Item position entries:
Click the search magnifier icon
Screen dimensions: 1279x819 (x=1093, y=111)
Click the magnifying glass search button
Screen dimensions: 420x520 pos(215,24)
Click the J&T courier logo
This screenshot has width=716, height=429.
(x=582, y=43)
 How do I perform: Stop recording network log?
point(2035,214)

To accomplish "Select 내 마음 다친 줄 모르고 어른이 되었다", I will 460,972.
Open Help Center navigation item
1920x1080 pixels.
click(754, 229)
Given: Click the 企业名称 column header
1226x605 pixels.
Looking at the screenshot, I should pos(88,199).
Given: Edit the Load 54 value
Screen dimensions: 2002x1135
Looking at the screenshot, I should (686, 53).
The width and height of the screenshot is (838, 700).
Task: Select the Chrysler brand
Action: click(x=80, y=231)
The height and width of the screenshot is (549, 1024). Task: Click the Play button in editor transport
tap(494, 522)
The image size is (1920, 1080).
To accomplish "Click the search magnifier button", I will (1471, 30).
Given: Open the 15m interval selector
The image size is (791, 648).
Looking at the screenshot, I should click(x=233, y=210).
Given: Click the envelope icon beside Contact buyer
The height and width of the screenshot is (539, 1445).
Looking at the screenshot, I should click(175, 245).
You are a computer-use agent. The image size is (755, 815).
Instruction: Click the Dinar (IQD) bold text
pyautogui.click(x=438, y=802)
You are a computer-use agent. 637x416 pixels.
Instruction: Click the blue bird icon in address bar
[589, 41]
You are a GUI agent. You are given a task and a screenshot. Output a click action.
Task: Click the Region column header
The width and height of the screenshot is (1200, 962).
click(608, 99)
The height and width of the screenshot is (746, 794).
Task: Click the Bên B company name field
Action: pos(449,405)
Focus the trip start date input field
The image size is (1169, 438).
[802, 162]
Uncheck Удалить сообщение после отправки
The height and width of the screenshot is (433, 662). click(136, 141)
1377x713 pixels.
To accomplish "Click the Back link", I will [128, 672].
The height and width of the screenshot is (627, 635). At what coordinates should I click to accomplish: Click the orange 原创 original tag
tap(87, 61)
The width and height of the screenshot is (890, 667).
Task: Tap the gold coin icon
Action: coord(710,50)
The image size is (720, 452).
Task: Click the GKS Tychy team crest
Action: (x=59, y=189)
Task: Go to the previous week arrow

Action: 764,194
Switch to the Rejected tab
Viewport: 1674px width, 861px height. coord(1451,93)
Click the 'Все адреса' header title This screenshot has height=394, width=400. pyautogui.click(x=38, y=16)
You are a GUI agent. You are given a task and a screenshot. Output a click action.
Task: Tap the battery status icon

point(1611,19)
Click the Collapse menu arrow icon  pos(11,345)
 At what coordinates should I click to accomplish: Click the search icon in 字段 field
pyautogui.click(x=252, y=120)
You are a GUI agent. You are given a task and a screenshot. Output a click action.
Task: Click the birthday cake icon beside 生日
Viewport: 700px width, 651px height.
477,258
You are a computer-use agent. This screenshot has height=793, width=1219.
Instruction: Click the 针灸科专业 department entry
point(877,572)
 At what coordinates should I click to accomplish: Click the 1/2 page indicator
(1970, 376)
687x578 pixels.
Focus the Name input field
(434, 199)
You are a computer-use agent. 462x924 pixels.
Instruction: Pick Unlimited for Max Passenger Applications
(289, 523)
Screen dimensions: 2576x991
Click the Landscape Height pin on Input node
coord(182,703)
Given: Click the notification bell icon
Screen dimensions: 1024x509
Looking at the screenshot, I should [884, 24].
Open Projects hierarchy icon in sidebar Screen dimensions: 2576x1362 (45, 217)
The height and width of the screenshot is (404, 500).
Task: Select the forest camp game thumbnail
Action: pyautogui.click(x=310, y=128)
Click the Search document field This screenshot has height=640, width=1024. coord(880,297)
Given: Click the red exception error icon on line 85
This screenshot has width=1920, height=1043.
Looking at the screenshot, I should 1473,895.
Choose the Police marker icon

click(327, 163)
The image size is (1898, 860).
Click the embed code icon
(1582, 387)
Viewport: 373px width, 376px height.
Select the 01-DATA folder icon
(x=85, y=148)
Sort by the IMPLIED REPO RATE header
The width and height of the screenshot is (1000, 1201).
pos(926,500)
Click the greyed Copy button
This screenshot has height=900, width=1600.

**What to do:**
Reproduce all of the items above verbatim, keeping every line unchanged and in the same order.

**Reply to the task:**
Click the search magnifier icon
Screen dimensions: 1279x819 (x=1093, y=111)
Click the magnifying glass search button
Screen dimensions: 420x520 pos(215,24)
Click the J&T courier logo
This screenshot has width=716, height=429.
(x=582, y=43)
 How do I perform: Stop recording network log?
point(2035,214)

To accomplish "Select 내 마음 다친 줄 모르고 어른이 되었다", I will 460,972.
Open Help Center navigation item
1920x1080 pixels.
click(754, 229)
Given: Click the 企业名称 column header
1226x605 pixels.
Looking at the screenshot, I should pos(88,199).
Given: Edit the Load 54 value
Screen dimensions: 2002x1135
Looking at the screenshot, I should (686, 53).
The width and height of the screenshot is (838, 700).
Task: Select the Chrysler brand
Action: click(x=80, y=231)
The height and width of the screenshot is (549, 1024). Task: Click the Play button in editor transport
tap(494, 522)
The image size is (1920, 1080).
To accomplish "Click the search magnifier button", I will (1471, 30).
Given: Open the 15m interval selector
The image size is (791, 648).
Looking at the screenshot, I should click(x=233, y=210).
Given: Click the envelope icon beside Contact buyer
The height and width of the screenshot is (539, 1445).
Looking at the screenshot, I should click(175, 245).
You are a computer-use agent. The image size is (755, 815).
Instruction: Click the Dinar (IQD) bold text
pyautogui.click(x=438, y=802)
You are a computer-use agent. 637x416 pixels.
Instruction: Click the blue bird icon in address bar
[589, 41]
You are a GUI agent. You are given a task and a screenshot. Output a click action.
Task: Click the Region column header
The width and height of the screenshot is (1200, 962).
click(608, 99)
The height and width of the screenshot is (746, 794).
Task: Click the Bên B company name field
Action: pos(449,405)
Focus the trip start date input field
The image size is (1169, 438).
[802, 162]
Uncheck Удалить сообщение после отправки
The height and width of the screenshot is (433, 662). click(136, 141)
1377x713 pixels.
To accomplish "Click the Back link", I will [128, 672].
The height and width of the screenshot is (627, 635). At what coordinates should I click to accomplish: Click the orange 原创 original tag
tap(87, 61)
The width and height of the screenshot is (890, 667).
Task: Tap the gold coin icon
Action: coord(710,50)
The image size is (720, 452).
Task: Click the GKS Tychy team crest
Action: (x=59, y=189)
Task: Go to the previous week arrow

Action: 764,194
Switch to the Rejected tab
Viewport: 1674px width, 861px height. coord(1451,93)
Click the 'Все адреса' header title This screenshot has height=394, width=400. pyautogui.click(x=38, y=16)
You are a GUI agent. You are given a task and a screenshot. Output a click action.
Task: Tap the battery status icon

point(1611,19)
Click the Collapse menu arrow icon  pos(11,345)
 At what coordinates should I click to accomplish: Click the search icon in 字段 field
pyautogui.click(x=252, y=120)
You are a GUI agent. You are given a task and a screenshot. Output a click action.
Task: Click the birthday cake icon beside 生日
Viewport: 700px width, 651px height.
477,258
You are a computer-use agent. This screenshot has height=793, width=1219.
Instruction: Click the 针灸科专业 department entry
point(877,572)
 At what coordinates should I click to accomplish: Click the 1/2 page indicator
(1970, 376)
687x578 pixels.
Focus the Name input field
(434, 199)
You are a computer-use agent. 462x924 pixels.
Instruction: Pick Unlimited for Max Passenger Applications
(289, 523)
Screen dimensions: 2576x991
Click the Landscape Height pin on Input node
coord(182,703)
Given: Click the notification bell icon
Screen dimensions: 1024x509
Looking at the screenshot, I should [884, 24].
Open Projects hierarchy icon in sidebar Screen dimensions: 2576x1362 (45, 217)
The height and width of the screenshot is (404, 500).
Task: Select the forest camp game thumbnail
Action: pyautogui.click(x=310, y=128)
Click the Search document field This screenshot has height=640, width=1024. coord(880,297)
Given: Click the red exception error icon on line 85
This screenshot has width=1920, height=1043.
Looking at the screenshot, I should 1473,895.
Choose the Police marker icon

click(327, 163)
The image size is (1898, 860).
Click the embed code icon
(1582, 387)
Viewport: 373px width, 376px height.
Select the 01-DATA folder icon
(x=85, y=148)
Sort by the IMPLIED REPO RATE header
The width and height of the screenshot is (1000, 1201).
pos(926,500)
Click the greyed Copy button
This screenshot has height=900, width=1600.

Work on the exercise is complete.